Women’s health champions make Honour Roll
Two of the Women’s passionate health reformers – Dr Paddy Moore and Aunty Gina Bundle – have been inducted onto the Victorian Honour Roll of Women.
Dr Moore has been inducted as a Change Maker, recognising her commitment to ensuring all women and girls across Victoria can exercise their reproductive rights.
Aunty Gina has been inducted as a Local Champion, recognising her dedication to improving the health and wellbeing of Aboriginal women, babies and families.
A gynaecologist and obstetrician by training, Dr Moore currently heads up the Early Pregnancy Service and Abortion and Contraception Service at the Women’s. In this role she also leads the statewide Clinical Champions project, training clinicians across Victoria to support greater access and availability of abortion and contraceptive services.
With a career spanning more than 30 years, Dr Moore has also been responsible for establishing and running antenatal, postnatal and gynaecological services for women with complex needs including young mothers, women with intellectual and physical disabilities, survivors of sexual assault, and women experiencing drug dependency and psychiatric comorbidity.
“Ensuring women and girls have autonomy over their bodies, and their future, is my life’s work and it’s an honour to have that work recognised – and to join the long list of inspiring and accomplished women on this Honour Roll,” Dr Moore said of the recognition.
Aunty Gina is a proud Yuin/Monaro woman and Program Coordinator of Badjurr-Bulok Wilam at the Women’s – meaning ‘Home of many women’ in the Woiwurrung language of the Wurundjeri Peoples.
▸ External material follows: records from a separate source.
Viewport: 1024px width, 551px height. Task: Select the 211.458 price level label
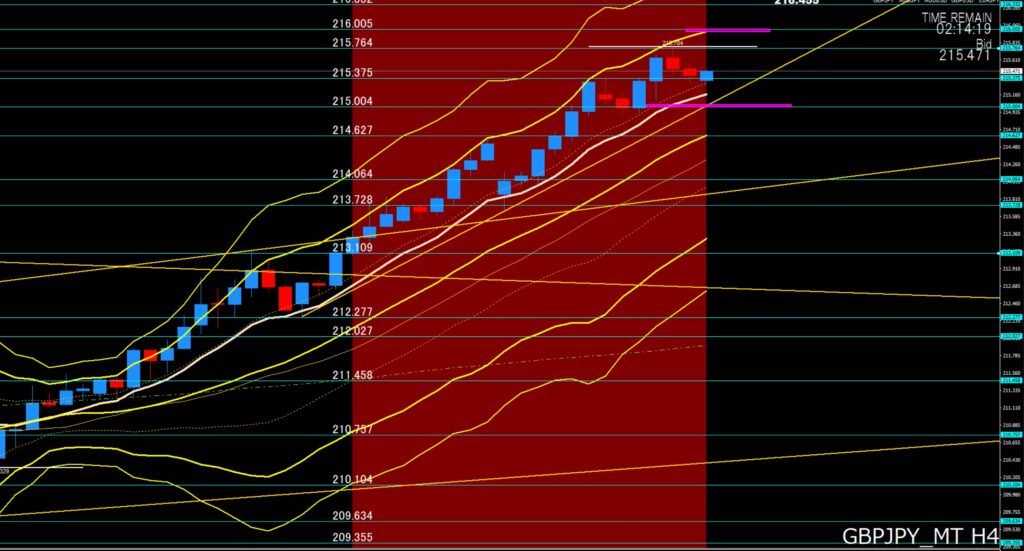352,375
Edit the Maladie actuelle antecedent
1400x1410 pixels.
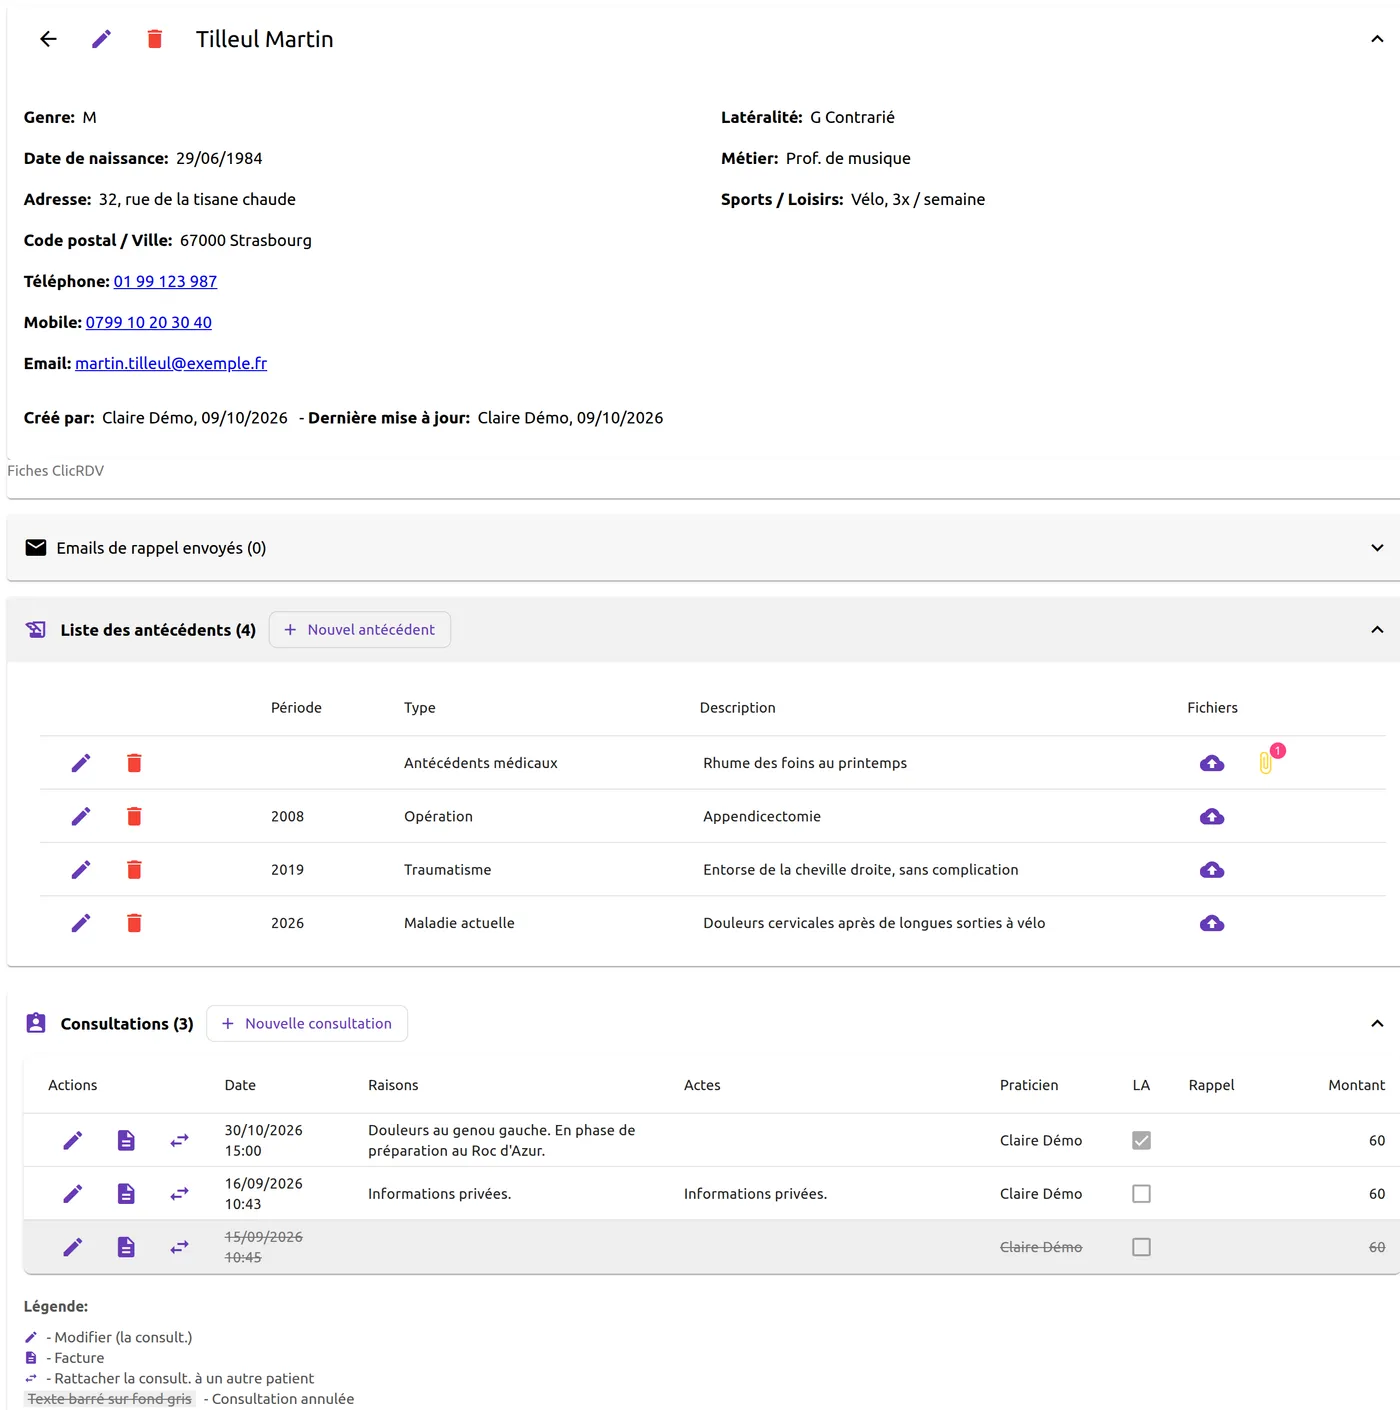81,923
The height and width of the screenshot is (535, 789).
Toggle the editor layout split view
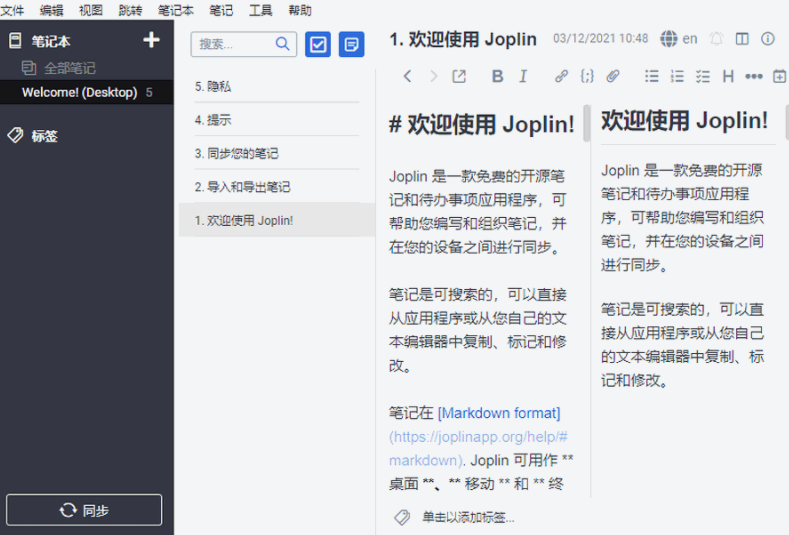coord(742,39)
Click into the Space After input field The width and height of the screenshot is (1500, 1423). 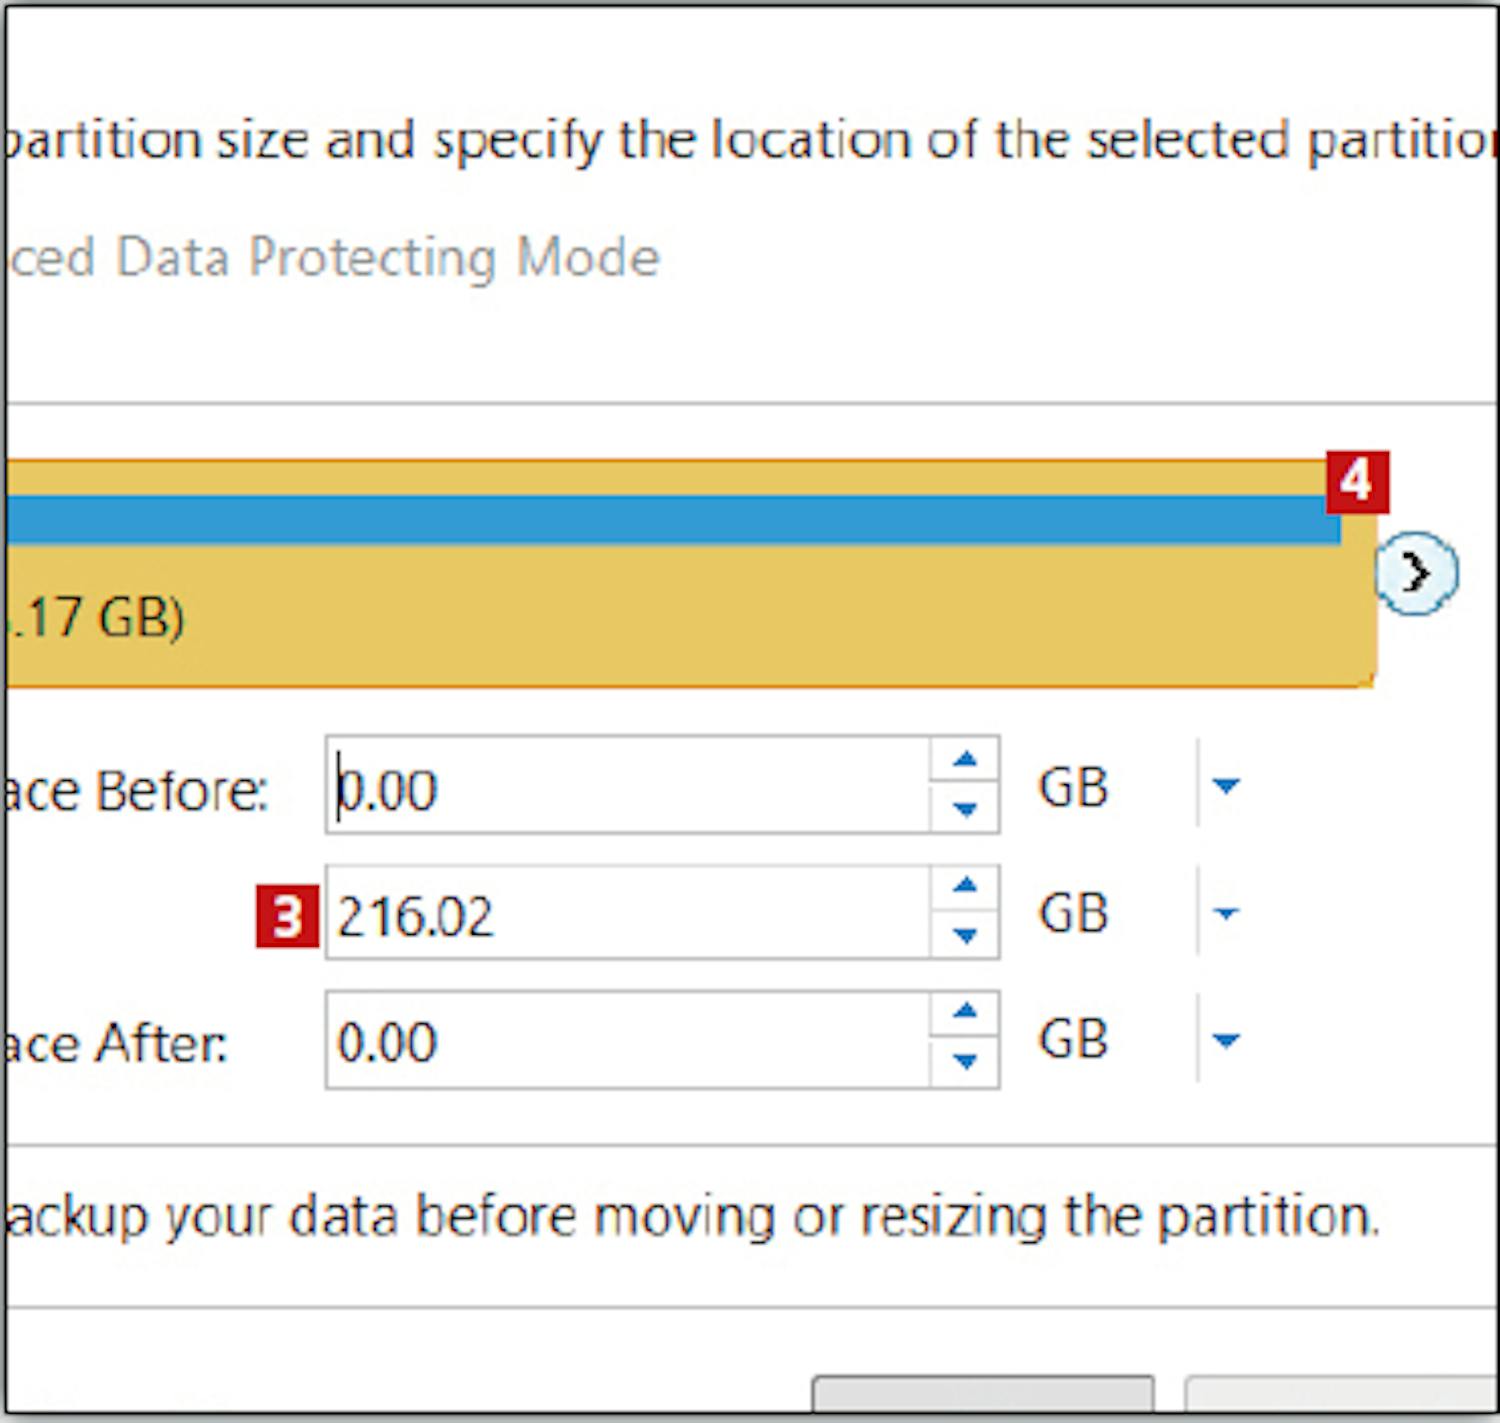coord(630,1040)
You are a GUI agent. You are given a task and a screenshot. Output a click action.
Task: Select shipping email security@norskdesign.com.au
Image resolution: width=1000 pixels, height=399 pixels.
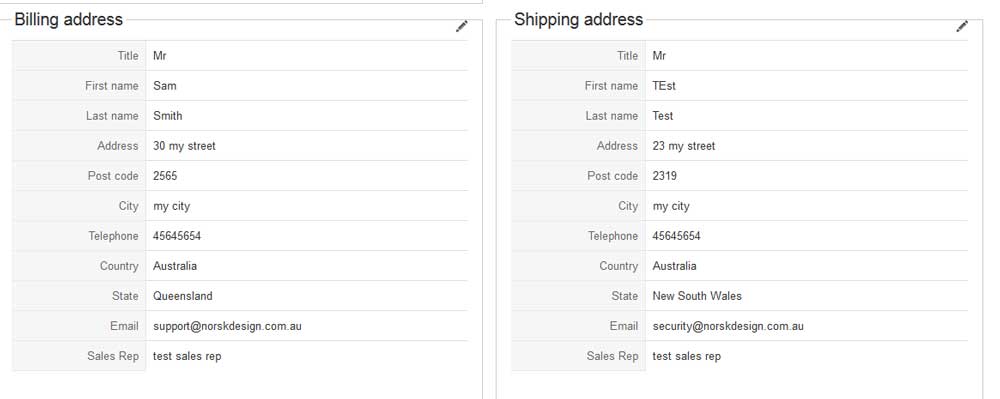tap(728, 326)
In her role she supports Aboriginal and Torres Strait Islander women and families as they navigate care and services at the Women’s and the wider Parkville medical precinct.
She was instrumental to the implementation of the Baggarrook midwifery program at the Women’s, which received the state’s top award for improving Aboriginal health at the 2019 Victorian Public Healthcare Awards. Aunty Gina is also a skilled artist, facilitating the Treaty Possum Skin Cloak that ushered in the historic first meeting of the First Peoples’ Assembly of Victoria in December 2019.
Aunty Gina has spent almost 40 years working to improve the health of Aboriginal and Torres Strait Islander people and her contributions to her community through both her art and expertise and advocacy in health are vast.
“Supporting women, families, my community – it’s a privilege to me. I love my work. I feel a bit shocked and in awe to be included among so many amazing women. I wish my mum and dad were here to see it,” Aunty Gina said of the honour. Her parents, Mervyn and Jean Bundle, were founding members of the Moogji Aboriginal Council and active in the East Gippsland community.
CEO of the Women’s, Dr Sue Matthews, congratulated the pair on their Honour Roll inductions.
“Aunty Gina and Dr Moore both work tirelessly to improve health access and health outcomes for women and girls. They are so deserving of these honours,” Dr Matthews said.
“They are also wonderful examples of the high-achieving professionals we have working at the Women’s who day in day out, year in year out, provide a world-class health service for women and girls, including the most vulnerable in our community.”
The Victorian Honour Roll of Women was created by the late Hon. Joan Kirner AC, Victoria’s only female Premier, to formally acknowledge women for their achievements and to encourage others to follow in their footsteps.
Since 2001, more than 600 women have been honoured for their significant and lasting contribution to Victoria, Australia and beyond. They are recognised for their achievements in a broad range of activities, including science, arts, environment, law, social justice, research, health, media and education.
Dr Moore and Aunty Gina will be formally inducted onto the Honour Roll at a ceremony in Melbourne on 28 May.